Denn für die «Kunden» wäre es traumatisch, wenn sie bei einer Razzia dabei wären. Das El-Nadeem-Center berät Menschen, die Opfer von Folter geworden sind. Viele von ihnen wurden auf Polizeistationen oder in Gefängnissen gequält.

Mitte Februar stattete die Polizei dem Zentrum einen Besuch ab mit dem Beschluss, es zu schliessen. Die Begründung auch hier: Die Betreiber besässen keine Lizenz. Die haben sich davon nicht einschüchtern lassen und haben nach einigen Tagen Pause ihre Arbeit fortgesetzt.

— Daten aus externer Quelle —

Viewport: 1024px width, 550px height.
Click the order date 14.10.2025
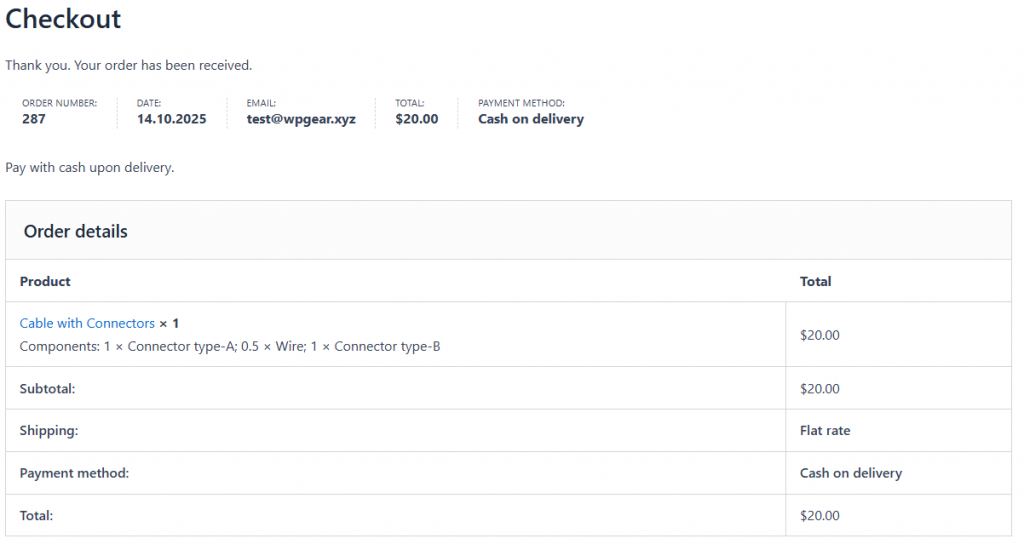(x=171, y=119)
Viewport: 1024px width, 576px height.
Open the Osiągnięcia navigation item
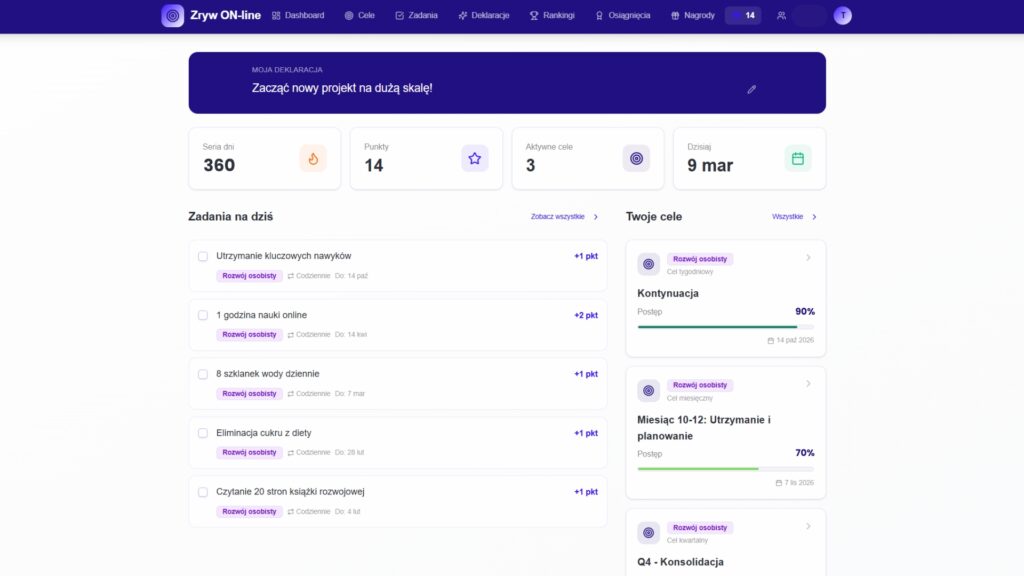click(622, 16)
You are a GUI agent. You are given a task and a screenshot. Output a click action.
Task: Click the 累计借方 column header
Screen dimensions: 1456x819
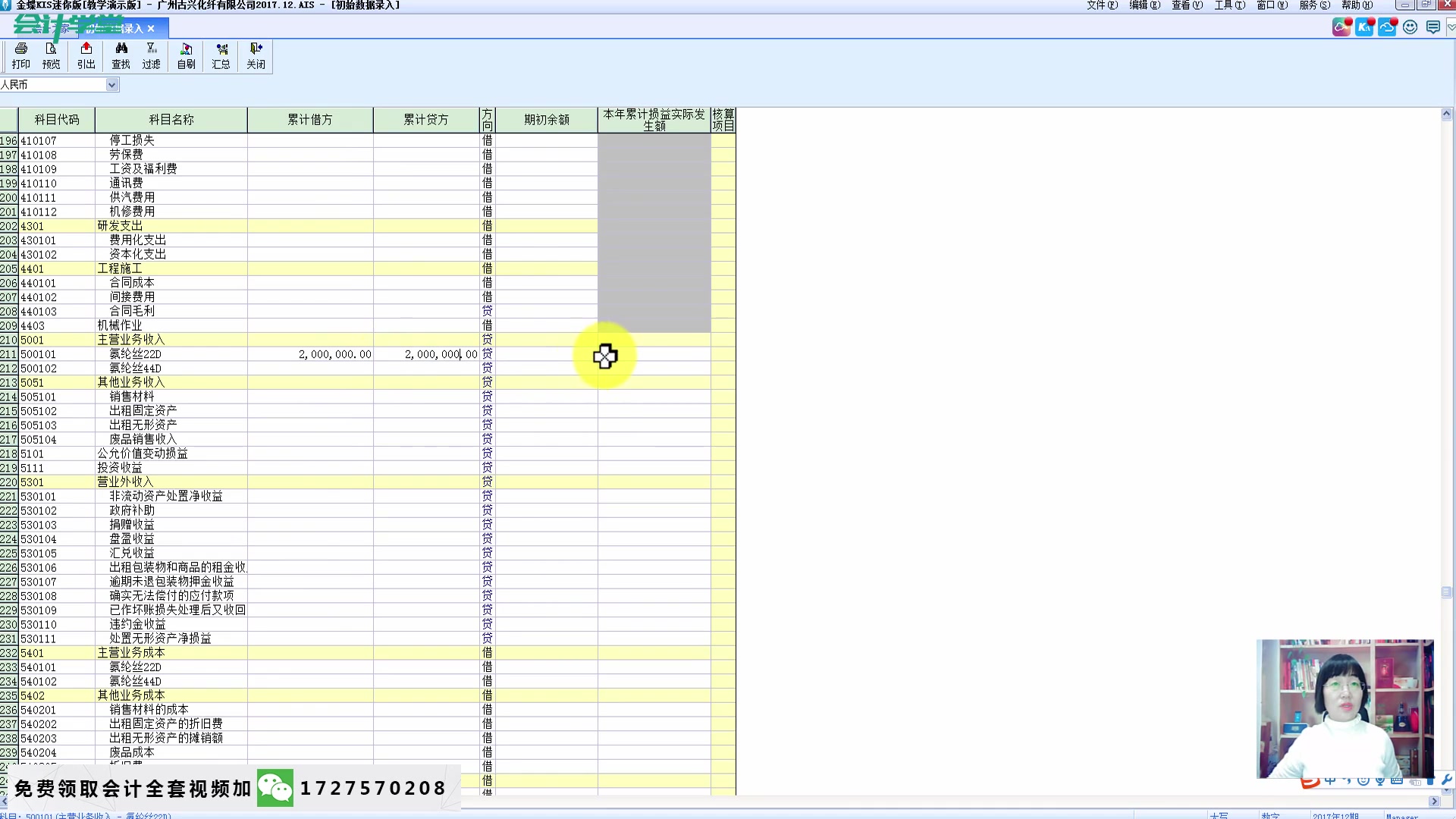coord(309,120)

Von 2011 ist nicht viel übrig

Rafeeq Mohammed ist Researcher im El-Nadeem. Er hat vor kurzem eine Ausstellung über Folter in ägyptischen Polizeistationen und Gefängnissen gestaltet, hat dazu Opfer interviewt: «Die meisten sind einfache Bürger, also keine Aktivisten oder Oppositionelle. Sie waren einfach zur falschen Zeit am falschen Ort und sind so in die Mühlen des Staates geraten.» Die Ausstellung ist mittlerweile geschlossen. Begründung: Mohammed habe sich nicht an Urheberrechts-Gesetze gehalten.

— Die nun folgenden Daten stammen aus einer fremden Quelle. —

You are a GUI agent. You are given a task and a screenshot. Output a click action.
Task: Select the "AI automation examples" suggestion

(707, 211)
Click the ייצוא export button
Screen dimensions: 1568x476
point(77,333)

Merit und El Nadeem sind nur zwei von hunderten Beispielen für die Stimmung, die Ägypten im Moment beherrscht. Von den Zielen aus dem Jahr 2011 – Freiheit und soziale Gerechtigkeit – ist Ägypten weiter entfernt denn je. Und die Revolution, obwohl gerade einmal fünf Jahre her, ist schon lange Geschichte.